Characterisation and application of electrodes with hydrogenated titania nanotubes modified with M13 bacteriophage

M13 bacteriophages (in short, phages) have an intrinsic ability to infect Escherichia coli bacteria but can be engineered to exhibit specific peptides on their surface which enables them to selectively bind to diverse targets. Therefore, such phages can be used as a sensing element in a biosensor. Consequently, our aim is to assess the effectiveness of sponge-like, laterally spaced, hydrogenated titania nanotubes (S-TiO2-NTs) as an immobilisation scaffold for M13 phages in electrochemical systems. The electrodes used in this study were fabricated via anodisation and calcination in a hydrogen atmosphere.
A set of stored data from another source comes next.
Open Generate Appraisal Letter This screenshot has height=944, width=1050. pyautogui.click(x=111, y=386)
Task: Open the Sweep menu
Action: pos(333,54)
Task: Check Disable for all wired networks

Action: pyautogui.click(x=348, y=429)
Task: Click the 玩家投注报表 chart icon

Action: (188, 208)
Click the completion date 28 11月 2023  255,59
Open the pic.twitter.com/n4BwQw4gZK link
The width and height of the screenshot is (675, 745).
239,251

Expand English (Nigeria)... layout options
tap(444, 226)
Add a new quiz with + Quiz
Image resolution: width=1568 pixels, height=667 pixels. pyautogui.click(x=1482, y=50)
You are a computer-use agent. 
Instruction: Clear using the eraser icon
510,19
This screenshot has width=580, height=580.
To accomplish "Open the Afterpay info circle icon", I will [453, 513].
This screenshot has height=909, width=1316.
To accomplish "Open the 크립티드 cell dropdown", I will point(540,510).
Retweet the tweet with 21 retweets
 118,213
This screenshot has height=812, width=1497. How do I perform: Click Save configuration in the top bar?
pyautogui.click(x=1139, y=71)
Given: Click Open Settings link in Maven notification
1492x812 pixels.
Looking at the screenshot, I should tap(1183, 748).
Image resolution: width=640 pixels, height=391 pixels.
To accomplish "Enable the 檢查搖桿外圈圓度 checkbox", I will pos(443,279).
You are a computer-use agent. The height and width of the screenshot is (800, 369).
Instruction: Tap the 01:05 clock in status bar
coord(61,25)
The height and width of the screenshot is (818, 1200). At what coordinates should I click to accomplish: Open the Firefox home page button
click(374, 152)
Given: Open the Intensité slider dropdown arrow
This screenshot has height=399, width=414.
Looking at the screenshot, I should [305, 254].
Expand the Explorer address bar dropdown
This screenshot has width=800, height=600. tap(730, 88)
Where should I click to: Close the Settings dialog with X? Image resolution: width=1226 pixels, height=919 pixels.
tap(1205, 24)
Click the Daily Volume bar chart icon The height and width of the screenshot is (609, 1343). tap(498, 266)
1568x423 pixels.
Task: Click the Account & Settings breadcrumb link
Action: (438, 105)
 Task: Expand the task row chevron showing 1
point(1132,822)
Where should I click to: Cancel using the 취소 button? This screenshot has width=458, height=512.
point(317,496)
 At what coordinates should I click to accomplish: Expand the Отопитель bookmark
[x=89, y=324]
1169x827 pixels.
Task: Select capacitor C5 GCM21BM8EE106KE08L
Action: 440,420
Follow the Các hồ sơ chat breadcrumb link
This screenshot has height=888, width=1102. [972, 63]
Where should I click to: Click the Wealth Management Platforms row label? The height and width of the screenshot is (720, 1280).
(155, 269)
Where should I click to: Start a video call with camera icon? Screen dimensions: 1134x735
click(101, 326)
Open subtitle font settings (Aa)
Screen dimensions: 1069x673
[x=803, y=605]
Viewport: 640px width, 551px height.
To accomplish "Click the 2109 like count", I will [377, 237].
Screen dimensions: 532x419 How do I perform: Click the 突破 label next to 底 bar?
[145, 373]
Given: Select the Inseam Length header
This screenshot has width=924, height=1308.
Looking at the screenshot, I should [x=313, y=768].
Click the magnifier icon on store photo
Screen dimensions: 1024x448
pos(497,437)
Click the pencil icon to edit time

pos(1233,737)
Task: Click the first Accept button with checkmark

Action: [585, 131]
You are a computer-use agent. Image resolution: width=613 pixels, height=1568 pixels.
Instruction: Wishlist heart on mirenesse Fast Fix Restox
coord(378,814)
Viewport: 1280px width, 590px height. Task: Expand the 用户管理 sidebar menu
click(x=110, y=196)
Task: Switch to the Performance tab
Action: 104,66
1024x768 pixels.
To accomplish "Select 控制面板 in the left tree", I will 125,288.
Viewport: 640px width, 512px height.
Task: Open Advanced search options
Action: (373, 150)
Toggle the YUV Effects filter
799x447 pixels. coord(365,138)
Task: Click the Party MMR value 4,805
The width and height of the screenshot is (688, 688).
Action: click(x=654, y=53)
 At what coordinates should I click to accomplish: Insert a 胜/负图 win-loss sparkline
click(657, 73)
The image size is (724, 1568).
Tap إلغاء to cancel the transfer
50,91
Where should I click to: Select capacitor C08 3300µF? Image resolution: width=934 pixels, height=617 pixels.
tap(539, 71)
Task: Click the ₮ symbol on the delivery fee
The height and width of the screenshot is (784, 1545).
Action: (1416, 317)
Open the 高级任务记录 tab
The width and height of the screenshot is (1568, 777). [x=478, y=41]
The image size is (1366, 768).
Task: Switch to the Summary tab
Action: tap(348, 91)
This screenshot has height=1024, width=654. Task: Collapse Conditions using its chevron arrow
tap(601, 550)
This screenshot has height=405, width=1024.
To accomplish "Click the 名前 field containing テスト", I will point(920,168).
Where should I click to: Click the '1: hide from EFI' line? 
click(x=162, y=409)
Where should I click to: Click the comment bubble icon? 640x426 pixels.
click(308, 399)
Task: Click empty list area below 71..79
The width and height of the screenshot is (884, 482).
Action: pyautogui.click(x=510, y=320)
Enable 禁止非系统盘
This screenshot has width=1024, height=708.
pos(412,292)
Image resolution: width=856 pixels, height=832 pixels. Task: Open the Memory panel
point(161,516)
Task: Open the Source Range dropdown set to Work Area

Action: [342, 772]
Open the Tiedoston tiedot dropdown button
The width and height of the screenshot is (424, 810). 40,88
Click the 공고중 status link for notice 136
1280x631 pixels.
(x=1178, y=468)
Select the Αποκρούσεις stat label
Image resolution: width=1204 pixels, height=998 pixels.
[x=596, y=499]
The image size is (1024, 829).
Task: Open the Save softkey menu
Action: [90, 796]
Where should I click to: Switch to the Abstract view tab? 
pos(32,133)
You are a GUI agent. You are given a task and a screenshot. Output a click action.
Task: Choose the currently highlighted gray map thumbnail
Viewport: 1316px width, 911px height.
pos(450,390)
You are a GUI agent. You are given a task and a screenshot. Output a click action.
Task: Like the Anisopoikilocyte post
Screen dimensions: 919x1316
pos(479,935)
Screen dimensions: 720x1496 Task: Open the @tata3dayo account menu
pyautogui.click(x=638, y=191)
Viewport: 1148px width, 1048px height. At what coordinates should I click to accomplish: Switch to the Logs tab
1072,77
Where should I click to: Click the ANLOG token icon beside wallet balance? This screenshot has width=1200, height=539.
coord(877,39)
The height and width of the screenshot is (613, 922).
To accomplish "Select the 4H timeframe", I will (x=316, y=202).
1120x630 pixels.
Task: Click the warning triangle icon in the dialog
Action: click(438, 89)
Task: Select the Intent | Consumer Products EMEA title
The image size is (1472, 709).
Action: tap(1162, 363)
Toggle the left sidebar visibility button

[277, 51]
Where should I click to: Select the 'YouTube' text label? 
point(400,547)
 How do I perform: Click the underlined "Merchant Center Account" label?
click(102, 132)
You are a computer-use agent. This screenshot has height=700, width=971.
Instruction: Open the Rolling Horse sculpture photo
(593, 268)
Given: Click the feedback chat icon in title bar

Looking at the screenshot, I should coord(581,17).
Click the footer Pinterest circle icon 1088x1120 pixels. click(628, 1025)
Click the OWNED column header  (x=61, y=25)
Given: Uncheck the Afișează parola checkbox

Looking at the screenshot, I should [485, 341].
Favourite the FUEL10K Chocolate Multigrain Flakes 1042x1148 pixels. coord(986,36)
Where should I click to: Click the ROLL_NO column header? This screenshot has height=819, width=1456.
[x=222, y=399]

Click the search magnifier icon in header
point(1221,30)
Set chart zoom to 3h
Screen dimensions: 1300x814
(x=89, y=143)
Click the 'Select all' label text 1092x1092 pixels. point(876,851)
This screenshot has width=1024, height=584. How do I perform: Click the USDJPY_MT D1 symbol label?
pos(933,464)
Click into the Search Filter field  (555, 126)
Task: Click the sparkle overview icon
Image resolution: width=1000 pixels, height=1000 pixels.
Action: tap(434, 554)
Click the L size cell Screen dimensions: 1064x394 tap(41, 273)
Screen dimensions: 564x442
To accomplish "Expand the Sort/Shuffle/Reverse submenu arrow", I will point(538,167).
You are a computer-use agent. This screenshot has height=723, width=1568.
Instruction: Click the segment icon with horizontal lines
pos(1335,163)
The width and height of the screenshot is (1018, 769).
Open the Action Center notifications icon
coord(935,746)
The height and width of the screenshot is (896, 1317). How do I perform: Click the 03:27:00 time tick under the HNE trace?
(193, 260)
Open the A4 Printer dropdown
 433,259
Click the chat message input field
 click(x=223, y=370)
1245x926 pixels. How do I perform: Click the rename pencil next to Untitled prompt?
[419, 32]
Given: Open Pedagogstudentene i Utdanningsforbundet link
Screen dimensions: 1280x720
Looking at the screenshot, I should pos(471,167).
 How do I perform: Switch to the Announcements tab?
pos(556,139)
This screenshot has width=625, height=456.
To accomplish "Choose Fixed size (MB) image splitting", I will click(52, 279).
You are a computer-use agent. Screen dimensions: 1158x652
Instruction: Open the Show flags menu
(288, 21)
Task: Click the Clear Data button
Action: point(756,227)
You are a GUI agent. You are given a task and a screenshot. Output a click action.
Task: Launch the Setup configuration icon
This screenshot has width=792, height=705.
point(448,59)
Electrochemical methods were used to study the capacitive and faradaic currents of the S-TiO2-NTs electrodes in varying concentrations of M13 phage lysate immobilised through physisorption. Moreover, measurements over 8 days, at 37°C and in human serum, were performed to evaluate the stability of the phage-modified electrodes. The obtained results demonstrated that the phages were successfully adsorbed on the electrode surface, which was also confirmed by scanning electron microscopy. Furthermore, the S-TiO2-NTs with wild-type M13 phage were used to detect E. coli bacteria. The limit of detection (LOD) for the electrode was LOD = 3 cells/ml, and the linear range was 10-104 cells/ml. The results demonstrate that S-TiO2-NTs electrodes are promising immobilisation platforms for M13 phages and could be utilised to fabricate phage-based biosensors.